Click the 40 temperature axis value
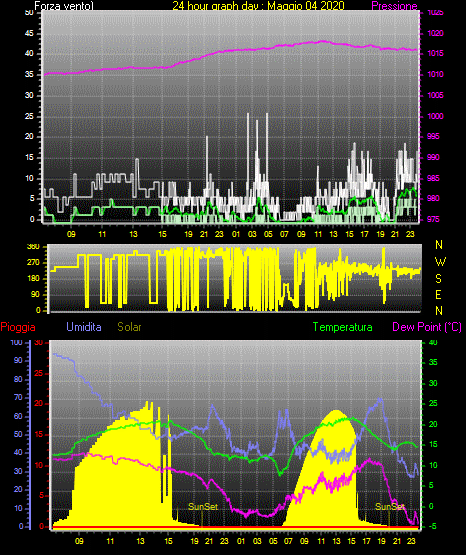This screenshot has width=466, height=555. tap(433, 342)
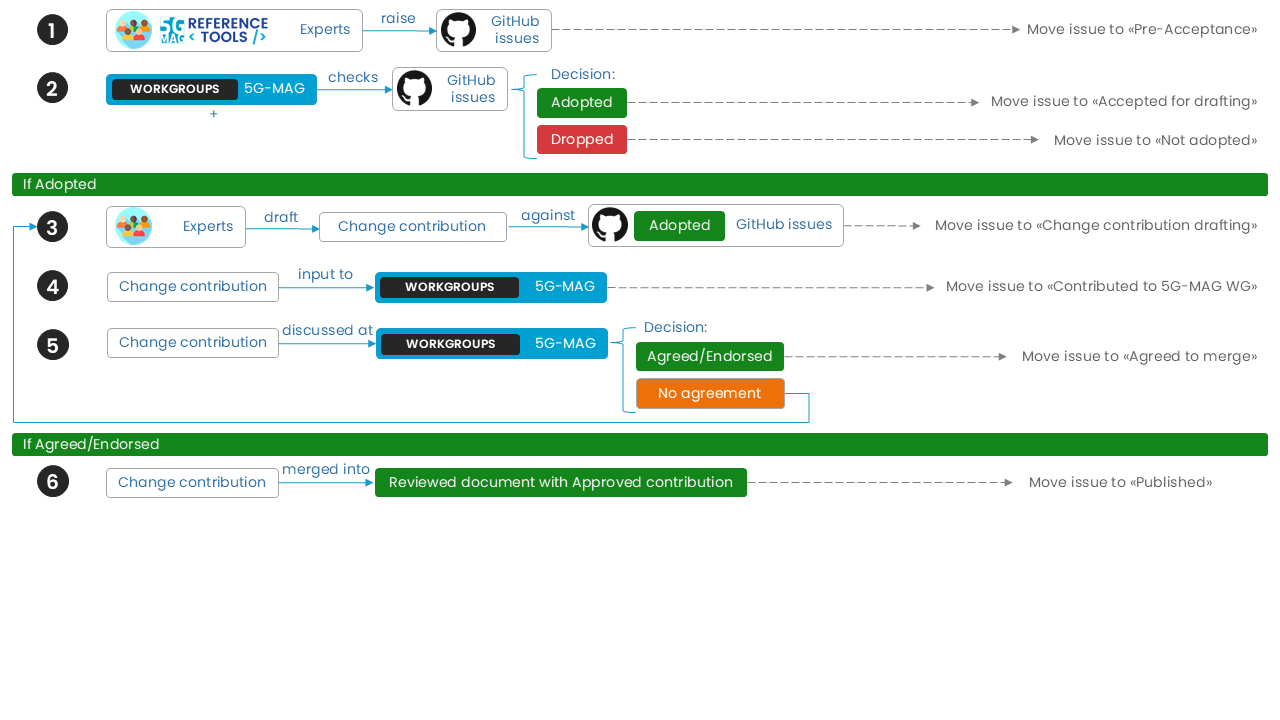Click the experts group icon in step 1

(x=133, y=30)
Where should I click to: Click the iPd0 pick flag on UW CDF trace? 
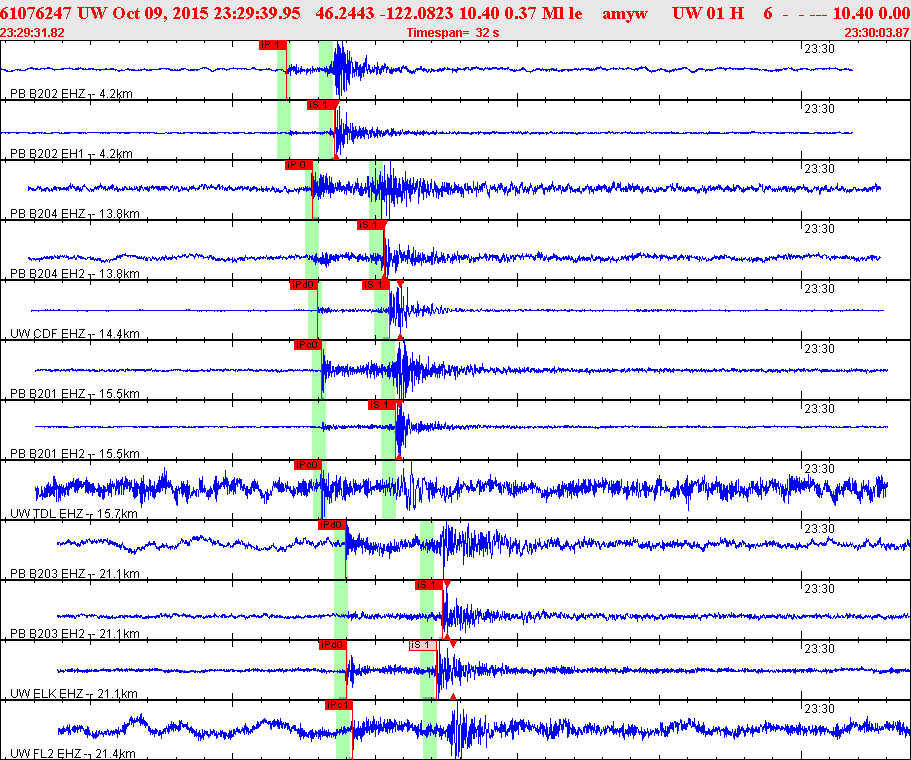pyautogui.click(x=303, y=285)
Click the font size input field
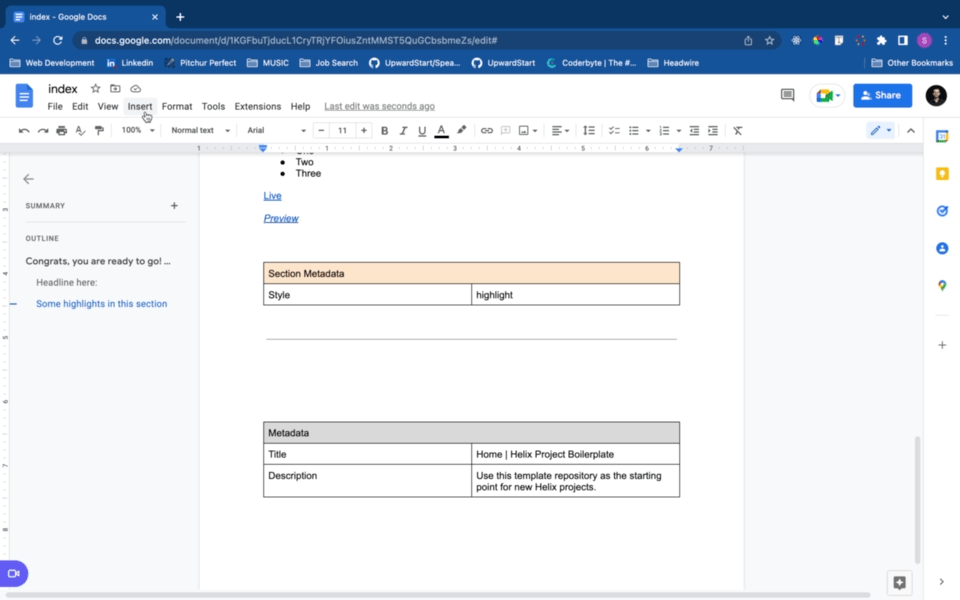This screenshot has width=960, height=600. click(x=342, y=131)
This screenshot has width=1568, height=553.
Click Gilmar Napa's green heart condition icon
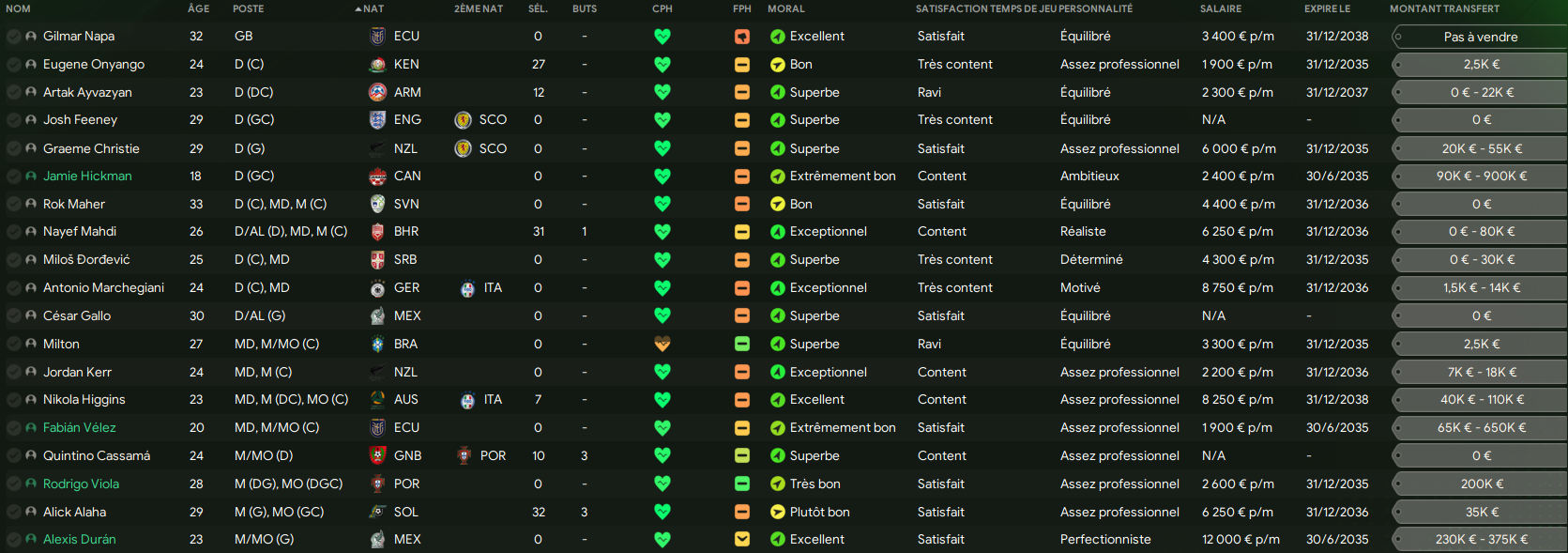tap(662, 37)
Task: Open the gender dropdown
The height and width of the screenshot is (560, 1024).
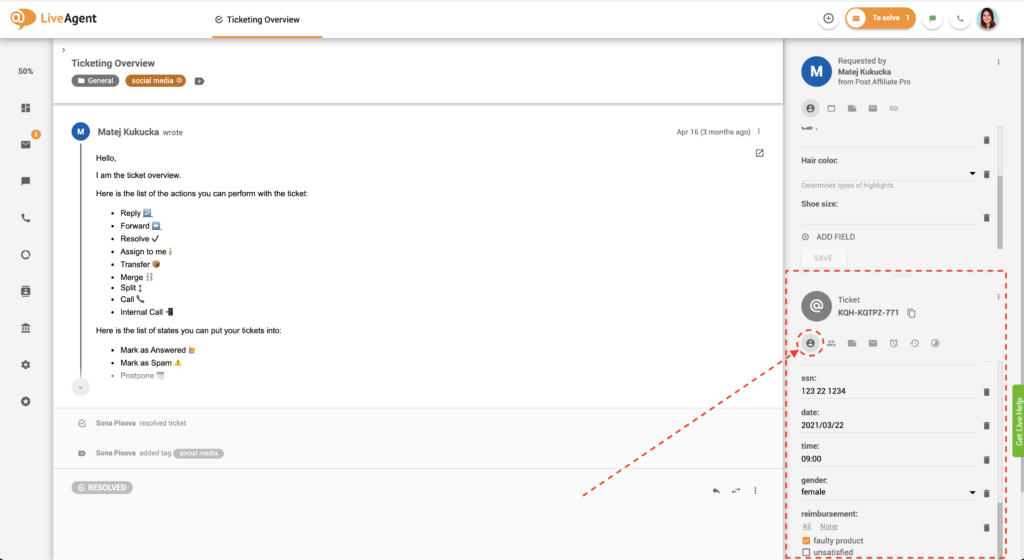Action: click(x=973, y=493)
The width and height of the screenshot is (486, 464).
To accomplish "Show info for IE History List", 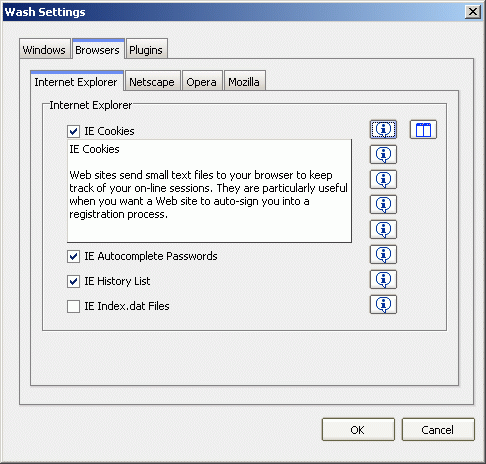I will (383, 279).
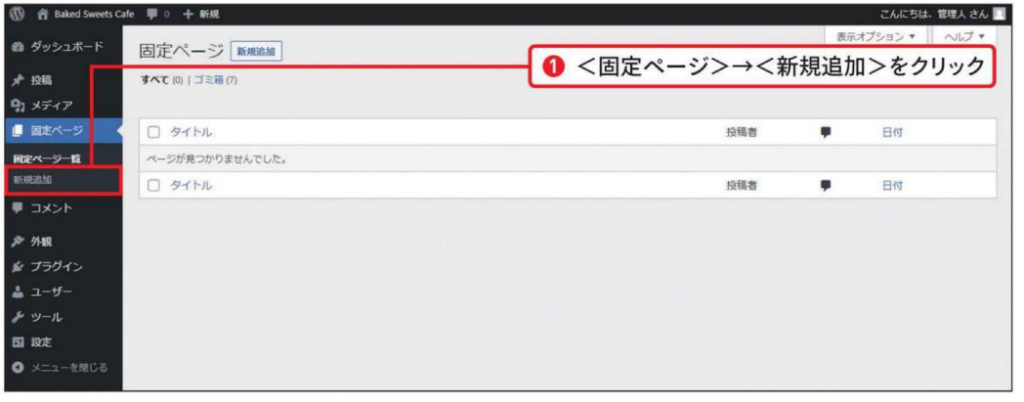Select 固定ページ一覧 submenu item
Screen dimensions: 1024x402
click(x=42, y=159)
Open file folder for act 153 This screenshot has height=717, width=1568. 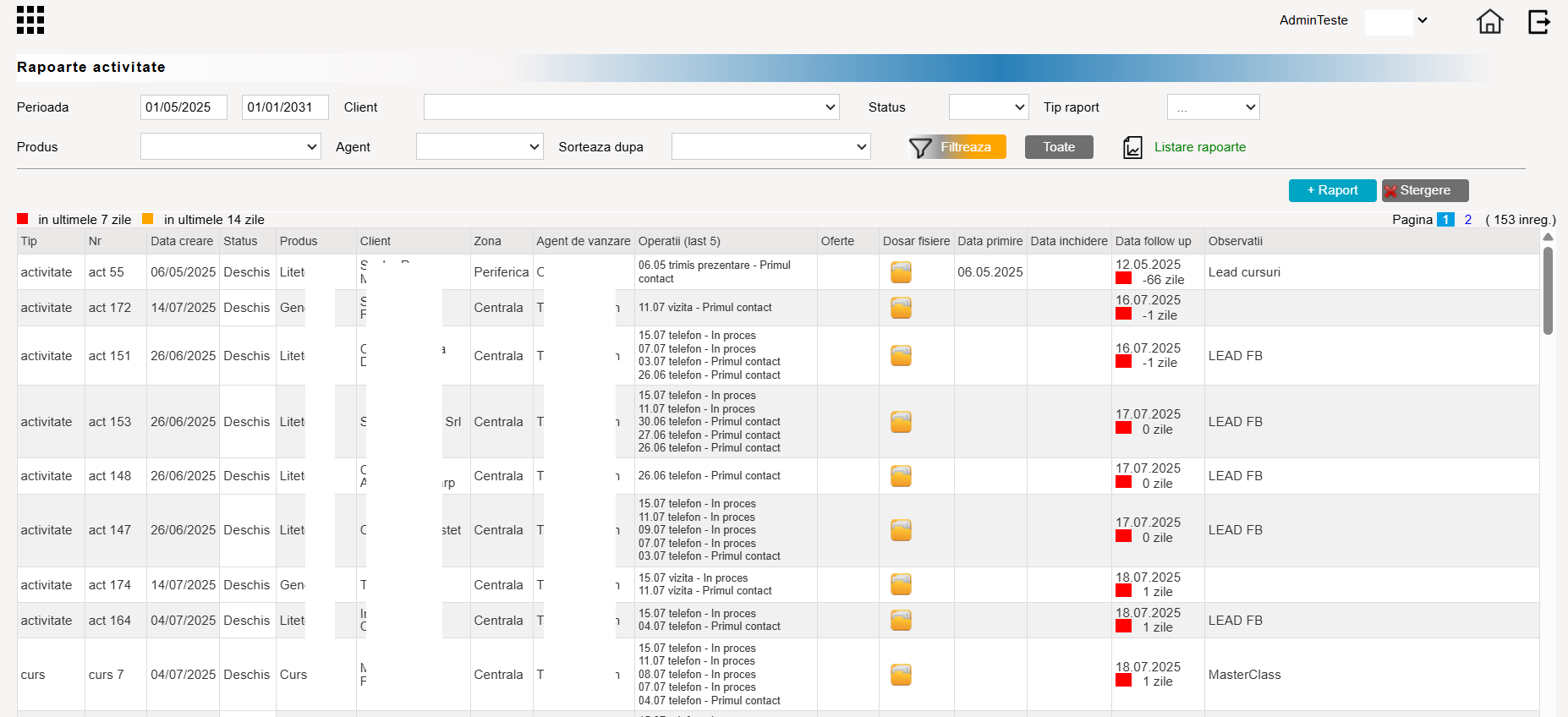click(901, 422)
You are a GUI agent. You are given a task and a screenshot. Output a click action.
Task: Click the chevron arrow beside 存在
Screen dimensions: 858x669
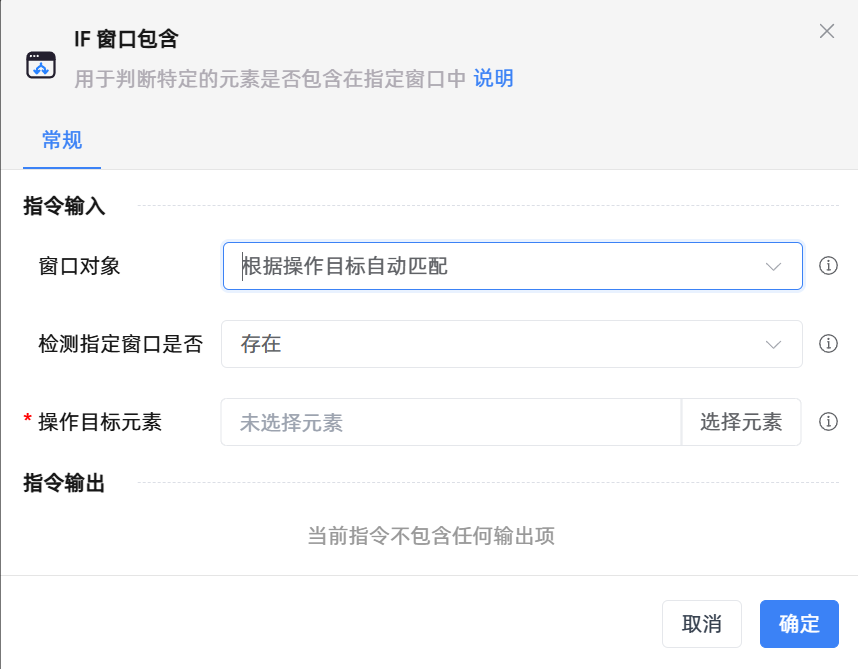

......

WHAT TO DO
If the records contain pictures, skip them, and transcribe exactly every line from the one with "You are a GUI" through the last line.

EXERCISE ANSWER
You are a GUI agent. You are given a task and a screenshot. Output a click action.
Task: Click the chevron arrow beside 存在
Screen dimensions: 858x669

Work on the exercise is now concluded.